-- The data follows --

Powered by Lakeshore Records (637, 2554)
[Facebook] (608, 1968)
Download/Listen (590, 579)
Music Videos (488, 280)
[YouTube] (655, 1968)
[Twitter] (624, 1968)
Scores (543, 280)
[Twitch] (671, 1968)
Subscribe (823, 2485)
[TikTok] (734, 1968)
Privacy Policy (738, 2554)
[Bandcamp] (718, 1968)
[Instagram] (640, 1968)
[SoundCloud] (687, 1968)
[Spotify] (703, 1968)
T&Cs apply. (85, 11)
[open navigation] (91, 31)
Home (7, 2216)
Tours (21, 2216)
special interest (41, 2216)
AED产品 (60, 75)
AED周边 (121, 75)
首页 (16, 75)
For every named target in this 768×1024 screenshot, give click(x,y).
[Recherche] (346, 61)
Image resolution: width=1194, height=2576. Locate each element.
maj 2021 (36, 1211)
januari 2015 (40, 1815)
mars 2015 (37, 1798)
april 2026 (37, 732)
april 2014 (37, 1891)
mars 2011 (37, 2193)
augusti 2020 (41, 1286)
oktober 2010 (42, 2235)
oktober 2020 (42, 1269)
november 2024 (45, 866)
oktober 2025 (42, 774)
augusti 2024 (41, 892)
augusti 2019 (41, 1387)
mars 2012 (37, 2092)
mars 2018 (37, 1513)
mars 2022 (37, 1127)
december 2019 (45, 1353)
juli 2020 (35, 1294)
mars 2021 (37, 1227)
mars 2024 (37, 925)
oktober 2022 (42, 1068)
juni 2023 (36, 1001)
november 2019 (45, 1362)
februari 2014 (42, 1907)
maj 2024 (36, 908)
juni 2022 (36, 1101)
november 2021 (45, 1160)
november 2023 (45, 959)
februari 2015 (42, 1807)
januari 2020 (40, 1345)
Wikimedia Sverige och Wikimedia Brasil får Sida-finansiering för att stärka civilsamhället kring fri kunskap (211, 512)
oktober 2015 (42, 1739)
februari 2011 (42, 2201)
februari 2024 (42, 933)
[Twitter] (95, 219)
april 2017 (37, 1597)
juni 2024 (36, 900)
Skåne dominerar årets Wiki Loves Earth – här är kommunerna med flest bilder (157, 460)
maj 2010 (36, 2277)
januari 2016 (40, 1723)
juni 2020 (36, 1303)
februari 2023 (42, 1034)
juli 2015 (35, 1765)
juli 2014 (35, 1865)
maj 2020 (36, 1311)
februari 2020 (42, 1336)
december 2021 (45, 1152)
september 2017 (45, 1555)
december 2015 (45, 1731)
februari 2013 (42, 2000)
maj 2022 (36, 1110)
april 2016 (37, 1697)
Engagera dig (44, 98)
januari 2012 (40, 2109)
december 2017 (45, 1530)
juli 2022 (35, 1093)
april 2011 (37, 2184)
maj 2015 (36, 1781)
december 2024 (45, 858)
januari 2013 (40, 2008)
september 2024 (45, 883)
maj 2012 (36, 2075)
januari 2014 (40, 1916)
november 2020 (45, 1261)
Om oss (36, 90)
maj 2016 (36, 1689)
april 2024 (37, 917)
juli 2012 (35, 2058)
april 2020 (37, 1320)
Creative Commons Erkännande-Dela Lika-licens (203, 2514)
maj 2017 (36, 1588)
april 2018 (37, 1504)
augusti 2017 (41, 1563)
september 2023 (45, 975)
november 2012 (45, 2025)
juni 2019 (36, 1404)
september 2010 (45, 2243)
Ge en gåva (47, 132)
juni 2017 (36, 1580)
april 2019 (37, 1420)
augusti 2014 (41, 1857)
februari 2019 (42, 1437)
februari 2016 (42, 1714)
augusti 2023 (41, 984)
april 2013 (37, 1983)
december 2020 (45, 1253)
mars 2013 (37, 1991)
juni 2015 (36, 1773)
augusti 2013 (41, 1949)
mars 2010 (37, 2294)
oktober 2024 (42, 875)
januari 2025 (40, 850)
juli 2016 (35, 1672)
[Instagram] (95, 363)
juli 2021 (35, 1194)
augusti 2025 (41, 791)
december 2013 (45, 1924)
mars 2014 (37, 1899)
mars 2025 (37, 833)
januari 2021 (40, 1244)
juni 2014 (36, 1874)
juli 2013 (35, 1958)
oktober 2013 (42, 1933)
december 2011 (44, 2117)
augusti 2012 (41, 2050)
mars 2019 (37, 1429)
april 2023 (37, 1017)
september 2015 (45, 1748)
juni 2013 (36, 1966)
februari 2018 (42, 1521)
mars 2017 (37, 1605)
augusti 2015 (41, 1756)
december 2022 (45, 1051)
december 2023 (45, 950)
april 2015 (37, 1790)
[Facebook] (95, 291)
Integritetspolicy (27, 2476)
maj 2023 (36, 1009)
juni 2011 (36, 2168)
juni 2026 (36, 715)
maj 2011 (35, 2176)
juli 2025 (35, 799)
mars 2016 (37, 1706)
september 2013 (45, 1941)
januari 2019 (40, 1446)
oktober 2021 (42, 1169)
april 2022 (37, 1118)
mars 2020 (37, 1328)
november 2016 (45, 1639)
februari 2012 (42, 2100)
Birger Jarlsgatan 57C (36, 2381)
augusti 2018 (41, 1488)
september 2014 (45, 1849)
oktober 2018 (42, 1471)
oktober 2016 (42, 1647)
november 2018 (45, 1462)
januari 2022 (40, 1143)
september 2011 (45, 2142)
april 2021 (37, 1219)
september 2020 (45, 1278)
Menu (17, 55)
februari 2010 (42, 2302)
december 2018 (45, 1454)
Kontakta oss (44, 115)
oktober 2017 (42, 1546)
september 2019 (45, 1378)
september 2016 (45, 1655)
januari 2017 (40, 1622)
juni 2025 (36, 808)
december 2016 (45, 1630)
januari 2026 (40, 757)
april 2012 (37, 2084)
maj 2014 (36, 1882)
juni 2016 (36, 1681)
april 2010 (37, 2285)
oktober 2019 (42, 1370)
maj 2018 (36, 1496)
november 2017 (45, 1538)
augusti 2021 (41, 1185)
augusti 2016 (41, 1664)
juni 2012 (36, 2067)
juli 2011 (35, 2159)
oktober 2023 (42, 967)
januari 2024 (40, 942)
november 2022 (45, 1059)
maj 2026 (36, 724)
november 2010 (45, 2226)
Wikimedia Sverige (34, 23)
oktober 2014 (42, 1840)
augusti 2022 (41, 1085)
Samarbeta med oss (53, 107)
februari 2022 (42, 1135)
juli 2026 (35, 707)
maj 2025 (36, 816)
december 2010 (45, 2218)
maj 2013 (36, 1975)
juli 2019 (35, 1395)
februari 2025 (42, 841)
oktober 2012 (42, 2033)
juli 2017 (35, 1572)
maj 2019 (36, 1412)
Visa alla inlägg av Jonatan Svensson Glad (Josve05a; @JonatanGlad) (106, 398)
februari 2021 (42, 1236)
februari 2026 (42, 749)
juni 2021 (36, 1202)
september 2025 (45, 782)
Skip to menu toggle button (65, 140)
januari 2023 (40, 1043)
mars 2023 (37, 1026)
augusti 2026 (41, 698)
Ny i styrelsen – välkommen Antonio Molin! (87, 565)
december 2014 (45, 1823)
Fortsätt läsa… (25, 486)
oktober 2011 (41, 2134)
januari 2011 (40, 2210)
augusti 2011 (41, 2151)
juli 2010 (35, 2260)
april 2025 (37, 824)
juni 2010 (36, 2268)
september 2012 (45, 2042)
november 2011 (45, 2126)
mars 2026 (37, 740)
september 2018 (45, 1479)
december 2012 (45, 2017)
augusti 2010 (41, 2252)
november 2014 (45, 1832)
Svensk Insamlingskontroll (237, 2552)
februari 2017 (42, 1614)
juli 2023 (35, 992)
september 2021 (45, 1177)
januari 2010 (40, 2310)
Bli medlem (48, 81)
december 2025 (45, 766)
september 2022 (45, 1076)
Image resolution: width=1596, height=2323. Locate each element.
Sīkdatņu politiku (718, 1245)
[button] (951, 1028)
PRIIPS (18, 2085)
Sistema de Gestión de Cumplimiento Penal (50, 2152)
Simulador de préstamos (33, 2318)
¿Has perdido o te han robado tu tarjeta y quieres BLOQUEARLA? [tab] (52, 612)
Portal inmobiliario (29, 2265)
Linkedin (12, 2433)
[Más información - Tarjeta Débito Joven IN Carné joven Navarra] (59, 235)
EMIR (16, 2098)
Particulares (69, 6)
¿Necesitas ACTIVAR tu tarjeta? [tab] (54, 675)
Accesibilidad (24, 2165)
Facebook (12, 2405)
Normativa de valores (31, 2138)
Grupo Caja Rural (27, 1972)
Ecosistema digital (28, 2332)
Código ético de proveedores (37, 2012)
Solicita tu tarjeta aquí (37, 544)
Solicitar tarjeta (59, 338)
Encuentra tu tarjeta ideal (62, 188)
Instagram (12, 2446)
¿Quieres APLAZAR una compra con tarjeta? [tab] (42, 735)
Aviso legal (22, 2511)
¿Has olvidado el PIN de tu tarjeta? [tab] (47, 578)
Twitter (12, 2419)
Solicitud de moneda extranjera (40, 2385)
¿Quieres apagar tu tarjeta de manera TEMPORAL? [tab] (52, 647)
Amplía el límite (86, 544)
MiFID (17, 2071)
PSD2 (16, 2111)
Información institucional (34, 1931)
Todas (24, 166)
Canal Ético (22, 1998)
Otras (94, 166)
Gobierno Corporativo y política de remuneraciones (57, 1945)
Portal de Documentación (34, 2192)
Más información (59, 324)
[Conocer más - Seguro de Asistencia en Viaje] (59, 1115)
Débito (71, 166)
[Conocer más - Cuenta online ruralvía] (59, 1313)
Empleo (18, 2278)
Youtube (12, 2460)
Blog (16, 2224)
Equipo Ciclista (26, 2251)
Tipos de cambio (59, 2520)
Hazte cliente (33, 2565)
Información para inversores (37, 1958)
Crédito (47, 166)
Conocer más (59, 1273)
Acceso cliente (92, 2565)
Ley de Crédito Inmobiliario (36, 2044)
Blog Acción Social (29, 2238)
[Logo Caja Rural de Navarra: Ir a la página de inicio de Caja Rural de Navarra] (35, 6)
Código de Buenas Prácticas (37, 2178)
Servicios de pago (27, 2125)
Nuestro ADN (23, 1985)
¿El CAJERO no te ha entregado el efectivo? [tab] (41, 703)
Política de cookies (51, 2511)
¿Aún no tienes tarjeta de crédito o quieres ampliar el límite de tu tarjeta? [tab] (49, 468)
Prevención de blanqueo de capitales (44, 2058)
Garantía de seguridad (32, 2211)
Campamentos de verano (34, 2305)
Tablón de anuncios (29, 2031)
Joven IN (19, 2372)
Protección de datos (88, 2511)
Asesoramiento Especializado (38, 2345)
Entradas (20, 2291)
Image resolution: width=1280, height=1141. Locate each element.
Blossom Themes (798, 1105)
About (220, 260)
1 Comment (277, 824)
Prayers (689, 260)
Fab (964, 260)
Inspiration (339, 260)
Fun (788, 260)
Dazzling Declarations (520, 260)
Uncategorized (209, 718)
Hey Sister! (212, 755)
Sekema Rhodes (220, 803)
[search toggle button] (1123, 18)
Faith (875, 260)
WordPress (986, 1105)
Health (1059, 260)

-- The data concluded --

Work instruction – What is needed is a word-for-word copy of the records above, from the first line through the line that contains "juni 2023 (36, 1001)".

Result below –
Powered by Lakeshore Records (637, 2554)
[Facebook] (608, 1968)
Download/Listen (590, 579)
Music Videos (488, 280)
[YouTube] (655, 1968)
[Twitter] (624, 1968)
Scores (543, 280)
[Twitch] (671, 1968)
Subscribe (823, 2485)
[TikTok] (734, 1968)
Privacy Policy (738, 2554)
[Bandcamp] (718, 1968)
[Instagram] (640, 1968)
[SoundCloud] (687, 1968)
[Spotify] (703, 1968)
T&Cs apply. (85, 11)
[open navigation] (91, 31)
Home (7, 2216)
Tours (21, 2216)
special interest (41, 2216)
AED产品 (60, 75)
AED周边 (121, 75)
首页 (16, 75)
For every named target in this 768×1024 screenshot, give click(x,y).
[Recherche] (346, 61)
Image resolution: width=1194, height=2576. Locate each element.
maj 2021 (36, 1211)
januari 2015 (40, 1815)
mars 2015 (37, 1798)
april 2026 (37, 732)
april 2014 (37, 1891)
mars 2011 (37, 2193)
augusti 2020 (41, 1286)
oktober 2010 (42, 2235)
oktober 2020 (42, 1269)
november 2024 (45, 866)
oktober 2025 (42, 774)
augusti 2024 (41, 892)
augusti 2019 (41, 1387)
mars 2012 (37, 2092)
mars 2018 (37, 1513)
mars 2022 (37, 1127)
december 2019 (45, 1353)
juli 2020 (35, 1294)
mars 2021 (37, 1227)
mars 2024 (37, 925)
oktober 2022 (42, 1068)
juni 2023 (36, 1001)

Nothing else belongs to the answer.